PEP should be recommended to HCWs if they have had a significant occupational exposure to blood or another high-risk body fluid from a patient or other source either known to be HIV infected, or considered to be at high risk of HIV infection, but where the result of an HIV test has not or cannot be obtained. If the HIV status of the source cannot be established, the exposed HCW should have the opportunity to consider whether or not to continue PEP. Their decision should be informed by all that is known about the source patient in terms of past exposure to risk of HIV infection and also the nature and severity of the exposure. These aspects should be considered together with the potential for unpleasant short-term adverse effects and unknown long-term effects of taking PEP drugs. The relative risk of HIV transmission may be increased considerably if the source patient has a high plasma viral load (for example, at the time of seroconversion or in the later stages of HIV disease).1
All exposed HCWs should be encouraged to provide a baseline blood sample for storage and a follow-up sample for testing. PEP is not a licensed indication for any antiretroviral drugs, which are therefore prescribed on an ‘off-label’ basis.
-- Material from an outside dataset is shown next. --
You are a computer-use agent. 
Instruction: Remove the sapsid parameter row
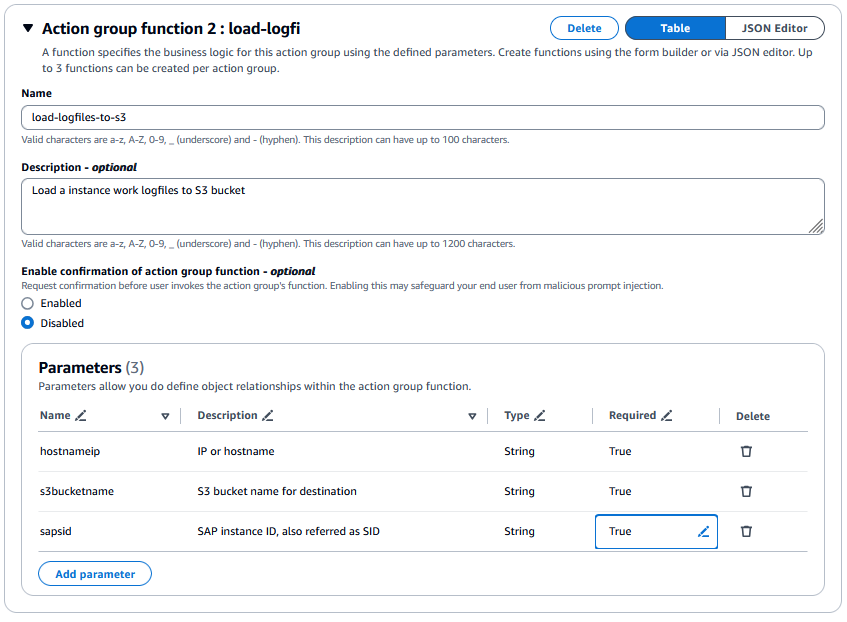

PEP against HIV has been estimated to reduce the risk of transmission by 75% but should be carried out within one hour for maximum effect, so an initial assessment must be performed as soon as possible. Even if there is a delay however, it is still worth considering PEP within 24-72 hours of the exposure.1
PEP should be continued for at least 28 days. All HCWs occupationally exposed to HIV should have follow-up counselling, post-exposure testing and medical evaluation whether or not they have received PEP. EAGA recommends, as a minimum, that follow-up should be for at least 12 weeks after the exposure or, if PEP was taken, for at least 12 weeks from when PEP was stopped.1
Antiretroviral agents for PEP
Anti-HIV (antiretroviral agents)
Antiretroviral agents from three classes of drug are currently licensed for first-line treatment of HIV infection, namely: nucleoside/nucleotide analogue reverse transcriptase inhibitors (NRTIs); non-nucleoside reverse transcriptase inhibitors (NNRTIs); and protease inhibitors (PIs).
In HIV-infected patients, triple therapy has proved more effective than mono- or dual-therapy in suppressing HIV replication and avoiding the emergence of viral resistance. In the UK, a potent three-drug PEP regimen is preferred because resistance to antiretroviral drugs is found at significant levels in both treated and untreated infected individuals in the UK. PEP starter packs: generic regimen of two NRTIs plus boosted PI recommended for PEP following non-occupational exposure are: One Truvada tablet (245 mg tenofovir and 200 mg emtricitabine [FTC]) once a day plus two Kaletra film-coated tablets (200 mg lopinavir and 50 mg ritonavir) twice a day.
PEP for Hepatitis B
A course of hepatitis B vaccination with or without immunoglobulin may be recommended as PEP following exposure to hepatitis B.
PEP for Hepatitis C
No PEP agent is currently available for hepatitis C. However, early treatment of acute hepatitis C infection may prevent chronic hepatitis C infection. Follow-up of exposed patients should follow that described in management for occupational exposure to hepatitis C.
Dialogue with the injured party
If PEP is advisable then it is important to discuss with the injured individual the advantages and disadvantages of PEP and follow-up examinations that are necessary (of liver and kidneys) after two weeks, one, three and six months as well as follow-up examination for infection itself (after one, three and six months), and finally the importance of avoiding transmission to sexual partner(s) (such as use of condoms). These aspects fall into the province of a trained clinician rather than the dental practitioner.